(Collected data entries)
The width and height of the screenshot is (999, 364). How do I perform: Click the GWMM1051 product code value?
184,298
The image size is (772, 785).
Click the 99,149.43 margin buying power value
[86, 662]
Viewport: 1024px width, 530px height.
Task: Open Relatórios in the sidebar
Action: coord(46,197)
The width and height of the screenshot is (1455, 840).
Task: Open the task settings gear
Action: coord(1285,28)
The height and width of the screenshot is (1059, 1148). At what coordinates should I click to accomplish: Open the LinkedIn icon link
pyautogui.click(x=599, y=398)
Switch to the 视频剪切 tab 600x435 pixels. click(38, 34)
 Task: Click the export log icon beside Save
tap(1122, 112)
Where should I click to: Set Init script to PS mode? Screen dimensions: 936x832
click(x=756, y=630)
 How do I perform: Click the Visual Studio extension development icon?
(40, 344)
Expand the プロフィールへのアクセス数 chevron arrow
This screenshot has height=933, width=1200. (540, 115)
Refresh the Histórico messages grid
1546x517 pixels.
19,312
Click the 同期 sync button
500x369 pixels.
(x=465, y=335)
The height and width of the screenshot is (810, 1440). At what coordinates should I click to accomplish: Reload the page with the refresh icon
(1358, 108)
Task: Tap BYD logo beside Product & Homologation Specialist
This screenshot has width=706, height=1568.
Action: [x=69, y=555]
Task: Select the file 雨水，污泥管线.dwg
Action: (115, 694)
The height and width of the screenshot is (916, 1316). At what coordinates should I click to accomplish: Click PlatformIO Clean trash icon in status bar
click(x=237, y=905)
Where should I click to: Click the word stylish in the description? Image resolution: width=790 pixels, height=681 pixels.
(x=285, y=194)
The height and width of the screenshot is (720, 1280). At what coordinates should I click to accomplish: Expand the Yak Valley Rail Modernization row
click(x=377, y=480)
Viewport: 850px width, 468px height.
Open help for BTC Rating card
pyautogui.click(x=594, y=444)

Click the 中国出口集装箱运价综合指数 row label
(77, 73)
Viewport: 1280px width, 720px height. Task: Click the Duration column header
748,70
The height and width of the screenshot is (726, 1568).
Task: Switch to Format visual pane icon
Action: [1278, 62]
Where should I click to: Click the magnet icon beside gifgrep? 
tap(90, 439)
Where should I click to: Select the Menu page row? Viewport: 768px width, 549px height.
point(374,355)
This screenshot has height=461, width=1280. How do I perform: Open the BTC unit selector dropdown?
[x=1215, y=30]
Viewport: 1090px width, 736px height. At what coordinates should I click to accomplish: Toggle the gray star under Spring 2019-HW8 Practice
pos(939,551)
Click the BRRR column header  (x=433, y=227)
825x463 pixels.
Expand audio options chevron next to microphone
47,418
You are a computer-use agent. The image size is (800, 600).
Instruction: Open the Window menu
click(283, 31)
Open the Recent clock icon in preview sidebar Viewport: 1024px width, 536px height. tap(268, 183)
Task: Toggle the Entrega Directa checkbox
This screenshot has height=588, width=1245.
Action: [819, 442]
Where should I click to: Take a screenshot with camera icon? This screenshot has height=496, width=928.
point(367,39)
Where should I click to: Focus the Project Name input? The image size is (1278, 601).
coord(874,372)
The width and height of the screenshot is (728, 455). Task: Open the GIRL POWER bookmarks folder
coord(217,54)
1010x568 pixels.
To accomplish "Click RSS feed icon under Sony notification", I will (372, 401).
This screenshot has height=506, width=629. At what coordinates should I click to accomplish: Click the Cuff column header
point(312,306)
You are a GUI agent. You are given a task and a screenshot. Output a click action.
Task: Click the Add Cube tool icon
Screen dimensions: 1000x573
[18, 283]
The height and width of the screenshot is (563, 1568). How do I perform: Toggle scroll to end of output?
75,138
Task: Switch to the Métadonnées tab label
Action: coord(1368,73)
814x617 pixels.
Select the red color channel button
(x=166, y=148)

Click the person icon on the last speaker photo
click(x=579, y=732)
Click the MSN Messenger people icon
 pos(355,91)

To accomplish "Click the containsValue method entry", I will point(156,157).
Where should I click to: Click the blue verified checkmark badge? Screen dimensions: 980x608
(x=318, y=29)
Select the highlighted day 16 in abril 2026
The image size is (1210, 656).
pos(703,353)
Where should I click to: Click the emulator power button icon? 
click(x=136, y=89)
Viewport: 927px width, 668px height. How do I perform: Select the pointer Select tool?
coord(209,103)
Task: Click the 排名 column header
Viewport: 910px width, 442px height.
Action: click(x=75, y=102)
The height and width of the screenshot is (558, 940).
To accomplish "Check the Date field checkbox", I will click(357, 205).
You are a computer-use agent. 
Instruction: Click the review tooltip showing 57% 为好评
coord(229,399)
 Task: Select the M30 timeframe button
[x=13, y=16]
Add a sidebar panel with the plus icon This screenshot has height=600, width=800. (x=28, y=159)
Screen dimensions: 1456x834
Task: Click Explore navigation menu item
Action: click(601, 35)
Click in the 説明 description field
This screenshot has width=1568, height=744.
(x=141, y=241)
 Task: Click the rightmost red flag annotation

Task:
Check the data for the word "field" and pull out the lines that have it.

Task solution:
To accomplish "Check the Date field checkbox", I will click(357, 205).
Click in the 説明 description field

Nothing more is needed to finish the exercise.